*Task brief:*
In the passage on solving differential equations below, what other name is given for Duhamel's principle?

*Text passage:*
=-=-=
Now consider a more general case:

$$ F(x,t) = a(t)x(t)+f(t) $$

for $a$ and $f$ continuous. We can apply a similar approach to before:

$$ \frac{d}{dt}(e^{-\int_{0}^ta(s)ds}\phi(x_0,t)) = -a(t)e^{-\int_{0}^ta(s)ds}\phi(x_0,t) + e^{-\int_{0}^ta(s)ds}\cdot (a(t)\phi(x,t)+f(t)) $$

$$ = e^{-\int_{0}^ta(s)ds} = (a(t)\phi (x,t)+f(t) = - a(t)\phi(x_0,t)) = e^{-\int_{0}^ta(s)ds}f(t) $$

$$\Leftrightarrow e^{-\int_{0}^ta(s)ds}\phi(x_0,t) = \int_{0}^t e^{-\int_{0}^ta(s)ds}f(t) + c $$

$$\Leftrightarrow \phi(x_0,t) = e^{\int_{0}^ta(s)ds}(\int_{0}^t e^{-\int_{0}^ta(s)ds}f(t) + c)$$


$$ x_0 = \phi(x_0,0) = c $$ Now for one final class of cases: $$ F(x(t),t) = f(x(t))\cdot g(t) $$ where both $g$ and $f$ are continuous, and $f$ has an open domain without $0$. Then suppose there exists a $\tau$ such that $\tau’(k)=\frac{1}{f(k)}$. What $\tau$ is may depend on the $F$, of course - that is, I don’t think there’s a general expression for it. Then: $$ \frac{d}{dt}\tau(\phi(x_0,t)) = \frac{1}{f(\phi(x_0,t))}D_2\phi(x_0,t) = g(t)$$

$$\Rightarrow \tau(\phi(x_0,t)) = \int g(t)dt + c $$

$$\Rightarrow \phi(x_0,t) = \tau^{-1}(\int g(t)dt + c) $$

This approach is known as separation of variables. As an example, suppose you see $\frac{\partial}{\partial t}\phi(x_0,t)=t(1+\phi(x_0,t)^2)$. Then you can identify $f(x)=1+x^2,g(t)=t$. Further, you can remember from your trigonometry that $\int tan^{-1}(x)dx = \frac{1}{1+x^2}$. Using the above, $\frac{d}{dt}\tan^{-1}x(t)=\frac{1}{1+x(t)^2}x’(t) = t \Rightarrow x(t)=\tan(\frac{t^2}{2}+c)$

Duhamel’s Principle

For a linear operator $\psi$, consider $F_1(x)=\psi(x)$ and $F_2(x,t)=F_1(x(t))+g(t)$. Duhamel’s principle (also known as the Variation of Parameters principle) provides a connection between $\phi_{F_1}$ and $\phi_{F_2}$. In particular: $$ \phi_{F_2}(x_0,t) = \phi_{F_1}(x_0,t) + \int_{t_1}^{t}\phi_{F_1}(g(s),t_2-s)ds $$ We can verify this by differentiating, taking care to use Leibniz’ rule to differentiate under the integral:

$$ D_2\phi_{F_2}(x_0,t) = D_2\phi_{F_1}(x_0,t)+\int_{t_1}^{t}D_1\phi_{F_1}(g(s),t-s)ds + \phi_{F_1}(g(t),0) $$ $$= \psi(\phi_{F_1}(x_0,t))+\int_{t_1}^{t}\psi(\phi_{F_1}(g(s),t-s))ds + g(t) $$ $$ = \psi(\phi_{F_1}(x_0,t))+\int_{t_1}^{t}\phi_{F_1}(g(s),t-s)ds) + g(t) $$ $$ = \psi(\phi_{F_1}(x_0,t)+\int_{t_1}^{t}\phi_{F_1}(g(s),t-s)ds) + g(t) $$ $$= \psi(\phi_{F_2}(x_0,t)) + g(t) $$

The partial derivatives of $\phi$ :

Now consider: $$ D_2\phi_F(x,t) = \frac{\partial \phi_F(x,t)}{\partial t} $$

$$ D_2\phi_F(x,t) = F(\phi(x,t)) $$

The derivative with respect to initial condition can be proven to exist as well, and moreover to be continuous, (I don’t prove either here). $$ D_1\phi_F(x,t)_{ij} = \frac{\partial \phi_F(x_i,t)}{\partial x_j} $$

Intuitively, this is asking: how does the whole path change if I vary the initial condition by just a tiny bit. This would seem reminisicent of functional analysis.
=-=-=
[Entries on target coordinates]
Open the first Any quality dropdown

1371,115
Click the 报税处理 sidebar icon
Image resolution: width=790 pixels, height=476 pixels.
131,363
=-=-=
*Task response:*
The Variation of Parameters principle.